Nevertheless, it is much more arguable that that we denominate “continent States” or in terms of Darc Costa (2005), “mega-states” have considerably diminished the substance of power. Likewise, when the concept of multitude is analyzed and one looks at China or at the Islamic world, the fact quickly comes into view that Hardt and Negri’s idea of “multitude” corresponds to Western society and to small “westernized” nuclei of the Islamic and Asian world. Rarely will the common Chinese inhabitant, for example, be able to identify him or herself with the “multitude” as Negri understands them.

It is at very least doubtful that the great majority of the population of China is even interested in “the multitude project”, meaning, “the possibility of democracy on a global level”. It is even more doubtful that the vast majority of the Islamic population, from Morocco to Indonesia, to understand democracy, conceptually, in the same way that the majority of the population of Mexico or Germany does. It also seems doubtful that the common inhabitant of India, given he or she has not done it already, go out and discover –in a near future- the “common element” that will allow him or her to “act together” with the common inhabitant of Pakistan. In China and the Islamic countries there seems to be, still and for quite a while longer, “the people” and not the “multitude”. The prevailing “social subject” in India, Pakistan, China, Indonesia, seems to be “the people” and not the“multitude”. It seems incredibly difficult to produce, in Negri’s terms, the “common ground” between the individual that lives in Calcutta and the one that inhabits Beijing or Bangladesh. Negri’s statement that “democracy on a global level is becoming a more and more extensive claim” turns out to be difficult to sustain when we step away from philosophy (Negri himself affirmed that his work is philosophical: “Have in mind”, writes Negri in Multitude, “that this is a philosophical book”, Hardt and Negri, 2004: 19), and we land on concrete sociological analysis. Undoubtedly, it is true that the primary factors of production and exchange –money, technology, people and goods- cross, with ever great ease, national borders.
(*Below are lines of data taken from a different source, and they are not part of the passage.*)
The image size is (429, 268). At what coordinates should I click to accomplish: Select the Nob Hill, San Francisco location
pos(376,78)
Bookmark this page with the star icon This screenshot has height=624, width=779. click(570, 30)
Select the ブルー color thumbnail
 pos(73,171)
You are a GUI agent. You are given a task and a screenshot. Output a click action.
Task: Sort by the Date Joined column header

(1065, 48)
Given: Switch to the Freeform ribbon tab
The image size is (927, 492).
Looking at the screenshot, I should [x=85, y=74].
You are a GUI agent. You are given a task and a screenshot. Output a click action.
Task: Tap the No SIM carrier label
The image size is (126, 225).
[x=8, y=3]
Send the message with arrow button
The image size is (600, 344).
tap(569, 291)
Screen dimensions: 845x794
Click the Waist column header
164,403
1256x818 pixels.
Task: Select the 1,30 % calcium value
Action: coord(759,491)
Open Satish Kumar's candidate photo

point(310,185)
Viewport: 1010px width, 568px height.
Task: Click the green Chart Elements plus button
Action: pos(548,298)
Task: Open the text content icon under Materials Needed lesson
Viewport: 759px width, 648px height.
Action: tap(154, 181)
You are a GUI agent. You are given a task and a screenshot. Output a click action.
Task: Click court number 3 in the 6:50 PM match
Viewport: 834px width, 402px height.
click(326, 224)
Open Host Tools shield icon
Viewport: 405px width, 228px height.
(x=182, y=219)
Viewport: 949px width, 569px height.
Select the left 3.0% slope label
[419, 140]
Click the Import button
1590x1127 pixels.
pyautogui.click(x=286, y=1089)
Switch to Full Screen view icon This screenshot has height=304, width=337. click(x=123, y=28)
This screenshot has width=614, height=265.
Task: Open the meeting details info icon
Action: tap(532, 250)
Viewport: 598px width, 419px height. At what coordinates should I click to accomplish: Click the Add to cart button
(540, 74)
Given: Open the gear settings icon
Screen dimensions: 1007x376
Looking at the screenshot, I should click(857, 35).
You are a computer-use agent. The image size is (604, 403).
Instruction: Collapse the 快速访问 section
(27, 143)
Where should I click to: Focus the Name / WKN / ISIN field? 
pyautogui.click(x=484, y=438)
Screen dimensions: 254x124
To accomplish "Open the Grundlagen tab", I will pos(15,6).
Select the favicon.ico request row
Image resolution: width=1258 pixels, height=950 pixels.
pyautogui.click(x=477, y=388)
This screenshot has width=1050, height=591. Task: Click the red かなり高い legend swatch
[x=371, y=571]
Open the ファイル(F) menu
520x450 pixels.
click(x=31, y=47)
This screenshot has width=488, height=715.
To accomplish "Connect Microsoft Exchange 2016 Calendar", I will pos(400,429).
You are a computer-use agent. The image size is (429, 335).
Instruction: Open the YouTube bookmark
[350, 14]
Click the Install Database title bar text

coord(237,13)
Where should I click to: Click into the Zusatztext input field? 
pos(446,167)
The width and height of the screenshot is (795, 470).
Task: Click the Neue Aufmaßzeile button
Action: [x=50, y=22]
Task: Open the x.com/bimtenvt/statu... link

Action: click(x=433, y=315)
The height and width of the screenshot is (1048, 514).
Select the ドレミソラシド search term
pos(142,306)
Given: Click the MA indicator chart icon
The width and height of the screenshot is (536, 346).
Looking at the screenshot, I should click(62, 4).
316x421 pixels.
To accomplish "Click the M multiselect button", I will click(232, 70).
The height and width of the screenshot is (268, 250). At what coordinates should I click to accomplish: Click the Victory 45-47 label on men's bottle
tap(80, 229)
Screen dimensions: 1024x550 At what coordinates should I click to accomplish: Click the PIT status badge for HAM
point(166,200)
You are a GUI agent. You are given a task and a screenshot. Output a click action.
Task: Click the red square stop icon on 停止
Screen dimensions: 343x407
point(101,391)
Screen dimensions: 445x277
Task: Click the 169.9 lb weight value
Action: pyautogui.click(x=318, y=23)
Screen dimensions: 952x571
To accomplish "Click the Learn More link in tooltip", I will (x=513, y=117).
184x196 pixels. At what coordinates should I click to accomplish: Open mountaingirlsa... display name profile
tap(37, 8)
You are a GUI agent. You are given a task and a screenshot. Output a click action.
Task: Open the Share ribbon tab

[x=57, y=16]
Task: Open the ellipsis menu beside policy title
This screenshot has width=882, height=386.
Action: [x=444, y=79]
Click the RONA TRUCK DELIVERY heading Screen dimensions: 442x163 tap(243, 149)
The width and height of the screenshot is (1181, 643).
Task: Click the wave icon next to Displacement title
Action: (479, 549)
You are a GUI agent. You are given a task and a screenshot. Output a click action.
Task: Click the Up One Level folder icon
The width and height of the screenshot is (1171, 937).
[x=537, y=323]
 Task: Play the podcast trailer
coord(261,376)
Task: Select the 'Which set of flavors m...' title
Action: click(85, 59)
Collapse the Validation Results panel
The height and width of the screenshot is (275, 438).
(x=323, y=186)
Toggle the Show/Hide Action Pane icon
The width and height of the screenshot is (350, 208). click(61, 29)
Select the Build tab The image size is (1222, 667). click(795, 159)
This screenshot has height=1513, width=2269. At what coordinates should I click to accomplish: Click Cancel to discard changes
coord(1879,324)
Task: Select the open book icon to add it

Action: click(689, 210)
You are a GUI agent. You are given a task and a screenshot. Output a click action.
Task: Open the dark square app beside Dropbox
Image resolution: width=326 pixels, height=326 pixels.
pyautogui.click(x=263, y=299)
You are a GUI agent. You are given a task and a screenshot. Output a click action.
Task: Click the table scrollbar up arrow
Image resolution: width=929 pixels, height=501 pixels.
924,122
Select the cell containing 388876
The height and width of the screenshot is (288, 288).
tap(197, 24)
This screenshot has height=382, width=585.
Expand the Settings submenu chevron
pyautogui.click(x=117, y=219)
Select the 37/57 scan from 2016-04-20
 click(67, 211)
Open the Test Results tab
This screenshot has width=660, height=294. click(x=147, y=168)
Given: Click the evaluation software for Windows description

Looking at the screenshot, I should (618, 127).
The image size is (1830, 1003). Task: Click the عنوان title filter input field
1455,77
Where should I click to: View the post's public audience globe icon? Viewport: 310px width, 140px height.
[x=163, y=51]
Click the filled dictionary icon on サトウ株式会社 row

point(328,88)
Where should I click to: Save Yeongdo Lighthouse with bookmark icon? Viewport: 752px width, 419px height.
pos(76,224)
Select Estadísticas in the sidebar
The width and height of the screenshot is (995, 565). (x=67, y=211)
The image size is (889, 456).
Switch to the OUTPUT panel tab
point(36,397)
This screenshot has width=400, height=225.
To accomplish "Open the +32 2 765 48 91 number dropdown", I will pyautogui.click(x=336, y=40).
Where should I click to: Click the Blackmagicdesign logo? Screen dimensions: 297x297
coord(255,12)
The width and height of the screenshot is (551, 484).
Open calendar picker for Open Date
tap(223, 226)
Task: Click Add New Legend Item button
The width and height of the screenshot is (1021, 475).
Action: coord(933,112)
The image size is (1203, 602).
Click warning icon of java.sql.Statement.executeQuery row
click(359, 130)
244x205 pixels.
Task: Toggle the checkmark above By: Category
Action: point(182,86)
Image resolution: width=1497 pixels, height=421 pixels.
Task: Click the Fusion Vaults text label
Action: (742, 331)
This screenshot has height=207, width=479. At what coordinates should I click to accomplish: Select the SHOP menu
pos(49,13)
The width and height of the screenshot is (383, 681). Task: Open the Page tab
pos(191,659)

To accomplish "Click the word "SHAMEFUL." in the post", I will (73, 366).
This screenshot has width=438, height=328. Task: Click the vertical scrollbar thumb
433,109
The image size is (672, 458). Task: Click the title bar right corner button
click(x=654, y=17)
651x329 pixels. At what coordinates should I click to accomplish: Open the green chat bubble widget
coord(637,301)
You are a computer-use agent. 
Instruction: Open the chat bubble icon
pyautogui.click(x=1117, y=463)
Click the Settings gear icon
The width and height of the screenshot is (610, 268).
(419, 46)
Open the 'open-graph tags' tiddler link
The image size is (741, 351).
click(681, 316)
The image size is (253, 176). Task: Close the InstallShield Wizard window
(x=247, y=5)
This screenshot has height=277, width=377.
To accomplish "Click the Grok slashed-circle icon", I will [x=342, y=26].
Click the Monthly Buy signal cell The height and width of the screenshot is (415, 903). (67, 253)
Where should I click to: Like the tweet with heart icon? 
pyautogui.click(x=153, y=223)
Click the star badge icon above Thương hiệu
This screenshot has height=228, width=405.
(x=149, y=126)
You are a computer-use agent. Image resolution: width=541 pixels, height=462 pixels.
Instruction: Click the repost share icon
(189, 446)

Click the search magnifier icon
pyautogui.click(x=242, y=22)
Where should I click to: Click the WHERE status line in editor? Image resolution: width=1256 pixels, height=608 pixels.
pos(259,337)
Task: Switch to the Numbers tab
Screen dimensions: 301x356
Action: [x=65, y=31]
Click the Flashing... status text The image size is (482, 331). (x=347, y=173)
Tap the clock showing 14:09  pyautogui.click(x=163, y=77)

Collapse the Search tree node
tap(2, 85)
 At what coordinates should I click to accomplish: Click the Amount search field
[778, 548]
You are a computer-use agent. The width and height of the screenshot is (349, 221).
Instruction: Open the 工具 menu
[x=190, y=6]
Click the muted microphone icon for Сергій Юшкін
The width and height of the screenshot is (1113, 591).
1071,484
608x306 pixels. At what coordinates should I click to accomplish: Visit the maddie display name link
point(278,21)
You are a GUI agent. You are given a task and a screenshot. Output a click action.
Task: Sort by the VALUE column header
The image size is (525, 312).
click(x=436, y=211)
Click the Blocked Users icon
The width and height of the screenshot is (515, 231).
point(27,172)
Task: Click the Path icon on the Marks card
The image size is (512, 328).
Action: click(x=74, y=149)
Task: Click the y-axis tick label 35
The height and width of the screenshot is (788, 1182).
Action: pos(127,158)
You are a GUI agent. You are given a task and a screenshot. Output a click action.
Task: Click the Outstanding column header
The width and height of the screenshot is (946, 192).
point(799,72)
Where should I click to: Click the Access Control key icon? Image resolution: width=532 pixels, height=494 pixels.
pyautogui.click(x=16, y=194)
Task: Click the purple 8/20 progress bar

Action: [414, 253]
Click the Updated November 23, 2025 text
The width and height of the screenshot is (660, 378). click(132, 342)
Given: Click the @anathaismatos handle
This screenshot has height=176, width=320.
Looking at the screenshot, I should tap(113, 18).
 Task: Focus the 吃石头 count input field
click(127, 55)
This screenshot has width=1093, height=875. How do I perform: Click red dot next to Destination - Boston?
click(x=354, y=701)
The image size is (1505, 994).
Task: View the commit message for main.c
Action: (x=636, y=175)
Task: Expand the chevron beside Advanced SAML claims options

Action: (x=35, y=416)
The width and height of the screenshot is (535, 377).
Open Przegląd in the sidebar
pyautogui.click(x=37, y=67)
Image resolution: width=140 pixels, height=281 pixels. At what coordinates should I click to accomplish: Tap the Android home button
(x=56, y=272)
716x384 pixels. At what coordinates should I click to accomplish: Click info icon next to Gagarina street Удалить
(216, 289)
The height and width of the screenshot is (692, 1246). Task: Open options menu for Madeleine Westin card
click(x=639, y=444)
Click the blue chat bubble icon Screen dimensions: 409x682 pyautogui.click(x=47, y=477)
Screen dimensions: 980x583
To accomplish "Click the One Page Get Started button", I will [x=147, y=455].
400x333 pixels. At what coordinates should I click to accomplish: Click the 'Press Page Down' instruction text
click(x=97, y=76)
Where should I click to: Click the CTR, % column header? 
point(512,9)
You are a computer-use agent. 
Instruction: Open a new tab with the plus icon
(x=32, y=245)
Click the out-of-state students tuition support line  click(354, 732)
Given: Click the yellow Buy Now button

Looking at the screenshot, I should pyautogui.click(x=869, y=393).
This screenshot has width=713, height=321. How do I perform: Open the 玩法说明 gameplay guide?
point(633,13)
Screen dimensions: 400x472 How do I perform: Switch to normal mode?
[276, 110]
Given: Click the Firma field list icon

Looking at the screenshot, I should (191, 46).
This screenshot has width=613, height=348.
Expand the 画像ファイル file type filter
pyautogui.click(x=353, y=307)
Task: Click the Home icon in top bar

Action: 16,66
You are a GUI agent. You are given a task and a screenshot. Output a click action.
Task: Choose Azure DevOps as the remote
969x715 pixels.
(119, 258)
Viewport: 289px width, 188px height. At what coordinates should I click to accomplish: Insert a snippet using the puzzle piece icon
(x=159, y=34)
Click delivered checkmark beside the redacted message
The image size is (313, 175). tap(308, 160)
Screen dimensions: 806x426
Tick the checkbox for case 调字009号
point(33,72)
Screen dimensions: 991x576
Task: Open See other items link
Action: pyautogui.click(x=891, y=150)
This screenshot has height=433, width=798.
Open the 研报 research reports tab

Nor is there any doubt that, in concordance with the process of globalization, the sovereignty of the State-nations – though it is still effective- has been slowly dropping off. However, there is an evident exception that challenges this previous description: the State, the people and the nation of China are much more consolidated today than at the beginning of the 10th century. There is no identity crisis in China of any kind. The Chinese State has not lost power and the Chinese people dive into globalization with outright nationalistic effervescence.